## DESCRIPTION OF THE TASK
Please transcribe, word for word, the line containing "Task: Move Самостоятельная" and every line after it through the end of the records below, and nothing else.

(Saved entries)

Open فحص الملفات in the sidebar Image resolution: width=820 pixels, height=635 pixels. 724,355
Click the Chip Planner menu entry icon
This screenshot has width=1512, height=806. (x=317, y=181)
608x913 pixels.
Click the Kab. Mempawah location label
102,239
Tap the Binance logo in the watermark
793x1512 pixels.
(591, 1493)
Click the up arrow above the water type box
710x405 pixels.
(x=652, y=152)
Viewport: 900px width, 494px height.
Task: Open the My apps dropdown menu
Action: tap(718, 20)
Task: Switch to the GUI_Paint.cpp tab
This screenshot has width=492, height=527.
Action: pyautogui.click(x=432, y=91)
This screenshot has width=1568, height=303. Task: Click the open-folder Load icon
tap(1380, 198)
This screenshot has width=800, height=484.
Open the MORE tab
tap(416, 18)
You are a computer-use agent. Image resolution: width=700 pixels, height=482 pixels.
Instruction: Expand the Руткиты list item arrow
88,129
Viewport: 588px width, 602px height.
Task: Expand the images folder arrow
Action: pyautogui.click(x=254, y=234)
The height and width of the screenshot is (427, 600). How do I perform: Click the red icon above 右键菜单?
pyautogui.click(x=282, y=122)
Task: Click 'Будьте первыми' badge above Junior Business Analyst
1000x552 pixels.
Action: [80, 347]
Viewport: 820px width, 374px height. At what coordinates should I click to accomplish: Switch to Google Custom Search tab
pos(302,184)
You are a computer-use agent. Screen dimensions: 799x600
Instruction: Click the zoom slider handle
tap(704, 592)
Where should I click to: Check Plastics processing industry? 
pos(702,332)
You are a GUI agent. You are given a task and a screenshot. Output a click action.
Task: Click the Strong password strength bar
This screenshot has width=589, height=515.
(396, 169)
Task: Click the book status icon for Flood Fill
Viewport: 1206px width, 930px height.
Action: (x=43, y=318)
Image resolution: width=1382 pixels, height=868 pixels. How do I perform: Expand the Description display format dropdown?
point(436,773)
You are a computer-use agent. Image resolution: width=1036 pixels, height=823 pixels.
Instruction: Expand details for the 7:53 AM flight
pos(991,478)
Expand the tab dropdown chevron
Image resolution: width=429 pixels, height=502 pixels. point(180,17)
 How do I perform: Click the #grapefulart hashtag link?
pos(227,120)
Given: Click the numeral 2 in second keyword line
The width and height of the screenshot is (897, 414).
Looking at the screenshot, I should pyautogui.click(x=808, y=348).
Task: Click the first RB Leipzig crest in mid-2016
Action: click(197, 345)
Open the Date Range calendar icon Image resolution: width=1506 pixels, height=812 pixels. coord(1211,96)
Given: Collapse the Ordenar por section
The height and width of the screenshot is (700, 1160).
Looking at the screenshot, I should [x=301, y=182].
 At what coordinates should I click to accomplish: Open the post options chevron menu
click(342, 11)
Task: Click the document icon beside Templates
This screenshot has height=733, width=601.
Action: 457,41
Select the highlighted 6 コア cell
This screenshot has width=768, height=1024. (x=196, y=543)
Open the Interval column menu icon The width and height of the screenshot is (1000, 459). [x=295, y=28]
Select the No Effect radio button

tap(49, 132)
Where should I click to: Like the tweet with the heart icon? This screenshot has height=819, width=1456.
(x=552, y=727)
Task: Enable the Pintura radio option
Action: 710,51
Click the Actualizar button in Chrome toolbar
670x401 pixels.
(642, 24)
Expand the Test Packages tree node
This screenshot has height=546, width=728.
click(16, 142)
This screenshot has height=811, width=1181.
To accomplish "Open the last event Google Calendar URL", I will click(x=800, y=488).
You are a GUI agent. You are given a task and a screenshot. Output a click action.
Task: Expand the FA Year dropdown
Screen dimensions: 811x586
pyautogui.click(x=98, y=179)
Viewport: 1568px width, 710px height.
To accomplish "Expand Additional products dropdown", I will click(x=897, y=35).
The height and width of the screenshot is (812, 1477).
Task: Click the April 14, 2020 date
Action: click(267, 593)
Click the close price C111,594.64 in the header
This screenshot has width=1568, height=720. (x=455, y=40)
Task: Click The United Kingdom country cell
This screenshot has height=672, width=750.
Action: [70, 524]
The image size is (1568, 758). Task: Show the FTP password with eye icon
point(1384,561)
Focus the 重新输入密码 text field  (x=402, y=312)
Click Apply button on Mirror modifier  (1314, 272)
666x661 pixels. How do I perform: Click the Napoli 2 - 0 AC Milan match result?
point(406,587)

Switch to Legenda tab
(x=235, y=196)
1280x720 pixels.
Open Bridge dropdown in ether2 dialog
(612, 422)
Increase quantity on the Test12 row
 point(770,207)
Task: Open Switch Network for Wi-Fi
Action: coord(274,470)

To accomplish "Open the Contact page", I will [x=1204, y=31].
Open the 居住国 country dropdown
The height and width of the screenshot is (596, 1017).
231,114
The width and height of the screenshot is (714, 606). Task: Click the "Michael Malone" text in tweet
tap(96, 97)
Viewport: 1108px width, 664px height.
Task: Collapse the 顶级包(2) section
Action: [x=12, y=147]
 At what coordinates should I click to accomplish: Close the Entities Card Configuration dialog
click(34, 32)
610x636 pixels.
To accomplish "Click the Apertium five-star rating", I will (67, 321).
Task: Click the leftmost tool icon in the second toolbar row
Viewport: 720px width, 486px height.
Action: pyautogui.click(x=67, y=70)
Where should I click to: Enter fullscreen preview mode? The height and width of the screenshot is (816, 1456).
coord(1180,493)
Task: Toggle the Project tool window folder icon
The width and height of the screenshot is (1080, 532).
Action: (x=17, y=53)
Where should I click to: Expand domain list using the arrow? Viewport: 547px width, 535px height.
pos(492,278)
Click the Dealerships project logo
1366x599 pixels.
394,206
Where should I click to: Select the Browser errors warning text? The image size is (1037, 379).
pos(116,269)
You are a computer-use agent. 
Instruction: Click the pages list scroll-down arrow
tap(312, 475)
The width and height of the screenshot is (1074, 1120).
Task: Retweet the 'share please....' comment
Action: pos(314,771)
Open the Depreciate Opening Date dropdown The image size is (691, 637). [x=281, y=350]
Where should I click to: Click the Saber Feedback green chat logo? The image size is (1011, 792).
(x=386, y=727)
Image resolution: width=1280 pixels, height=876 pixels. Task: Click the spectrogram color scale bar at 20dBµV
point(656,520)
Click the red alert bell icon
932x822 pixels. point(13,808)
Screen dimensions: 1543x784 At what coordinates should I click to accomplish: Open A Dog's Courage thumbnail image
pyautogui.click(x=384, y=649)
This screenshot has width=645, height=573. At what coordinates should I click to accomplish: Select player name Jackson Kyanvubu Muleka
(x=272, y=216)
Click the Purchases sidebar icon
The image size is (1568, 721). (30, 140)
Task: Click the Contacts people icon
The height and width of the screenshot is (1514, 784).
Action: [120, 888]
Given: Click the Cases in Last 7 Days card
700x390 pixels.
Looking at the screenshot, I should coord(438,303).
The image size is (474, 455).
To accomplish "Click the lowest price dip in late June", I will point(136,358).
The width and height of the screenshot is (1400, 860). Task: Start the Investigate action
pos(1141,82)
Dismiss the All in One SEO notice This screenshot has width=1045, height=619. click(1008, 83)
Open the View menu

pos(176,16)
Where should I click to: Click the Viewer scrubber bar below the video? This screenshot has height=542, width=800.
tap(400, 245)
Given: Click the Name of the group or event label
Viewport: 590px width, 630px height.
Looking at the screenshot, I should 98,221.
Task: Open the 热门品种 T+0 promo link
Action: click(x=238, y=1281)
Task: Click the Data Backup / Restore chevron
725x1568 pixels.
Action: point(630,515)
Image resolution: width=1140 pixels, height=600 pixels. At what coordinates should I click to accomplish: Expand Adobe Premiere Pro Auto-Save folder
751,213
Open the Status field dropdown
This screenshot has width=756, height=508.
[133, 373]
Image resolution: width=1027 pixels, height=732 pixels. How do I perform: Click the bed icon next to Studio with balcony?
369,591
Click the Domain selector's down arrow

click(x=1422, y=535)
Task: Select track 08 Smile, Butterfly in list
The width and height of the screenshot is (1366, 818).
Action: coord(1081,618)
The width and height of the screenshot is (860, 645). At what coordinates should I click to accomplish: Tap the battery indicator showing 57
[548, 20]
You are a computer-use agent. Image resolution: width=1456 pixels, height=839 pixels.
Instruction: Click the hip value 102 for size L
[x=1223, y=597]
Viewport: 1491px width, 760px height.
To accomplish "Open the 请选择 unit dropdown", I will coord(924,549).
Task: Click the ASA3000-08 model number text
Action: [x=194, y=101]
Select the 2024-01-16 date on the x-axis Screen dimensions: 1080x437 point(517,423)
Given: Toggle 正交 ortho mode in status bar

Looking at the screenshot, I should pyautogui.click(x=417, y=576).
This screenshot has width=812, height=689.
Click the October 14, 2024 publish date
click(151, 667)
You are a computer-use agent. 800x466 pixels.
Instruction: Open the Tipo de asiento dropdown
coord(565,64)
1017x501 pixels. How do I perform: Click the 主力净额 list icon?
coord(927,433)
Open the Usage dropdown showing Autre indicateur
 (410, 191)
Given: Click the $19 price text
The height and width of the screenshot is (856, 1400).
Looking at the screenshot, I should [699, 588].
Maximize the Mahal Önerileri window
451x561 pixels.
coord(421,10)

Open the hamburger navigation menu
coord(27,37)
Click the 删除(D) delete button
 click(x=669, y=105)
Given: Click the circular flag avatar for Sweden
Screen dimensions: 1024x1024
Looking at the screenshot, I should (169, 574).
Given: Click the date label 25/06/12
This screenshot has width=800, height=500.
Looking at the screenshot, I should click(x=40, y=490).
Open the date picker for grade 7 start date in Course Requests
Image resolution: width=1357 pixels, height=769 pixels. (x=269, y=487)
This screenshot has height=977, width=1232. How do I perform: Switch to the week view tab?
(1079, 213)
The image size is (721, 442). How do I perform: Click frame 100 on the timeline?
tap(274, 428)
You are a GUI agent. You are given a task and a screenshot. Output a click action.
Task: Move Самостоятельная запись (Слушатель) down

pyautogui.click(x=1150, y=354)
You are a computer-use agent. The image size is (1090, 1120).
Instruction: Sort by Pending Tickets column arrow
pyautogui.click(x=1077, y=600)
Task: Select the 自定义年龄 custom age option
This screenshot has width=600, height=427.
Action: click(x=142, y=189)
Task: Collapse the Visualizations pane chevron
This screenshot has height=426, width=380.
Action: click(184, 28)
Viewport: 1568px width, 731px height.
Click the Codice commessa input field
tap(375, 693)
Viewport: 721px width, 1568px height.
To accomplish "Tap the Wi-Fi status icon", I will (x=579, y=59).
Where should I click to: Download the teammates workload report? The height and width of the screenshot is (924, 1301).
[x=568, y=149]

## SOLVED EXERCISE
Task: Move Самостоятельная запись (Слушатель) down

pyautogui.click(x=1150, y=354)
You are a computer-use agent. The image size is (1090, 1120).
Instruction: Sort by Pending Tickets column arrow
pyautogui.click(x=1077, y=600)
Task: Select the 自定义年龄 custom age option
This screenshot has width=600, height=427.
Action: click(x=142, y=189)
Task: Collapse the Visualizations pane chevron
This screenshot has height=426, width=380.
Action: click(184, 28)
Viewport: 1568px width, 731px height.
Click the Codice commessa input field
tap(375, 693)
Viewport: 721px width, 1568px height.
To accomplish "Tap the Wi-Fi status icon", I will (x=579, y=59).
Where should I click to: Download the teammates workload report? The height and width of the screenshot is (924, 1301).
[x=568, y=149]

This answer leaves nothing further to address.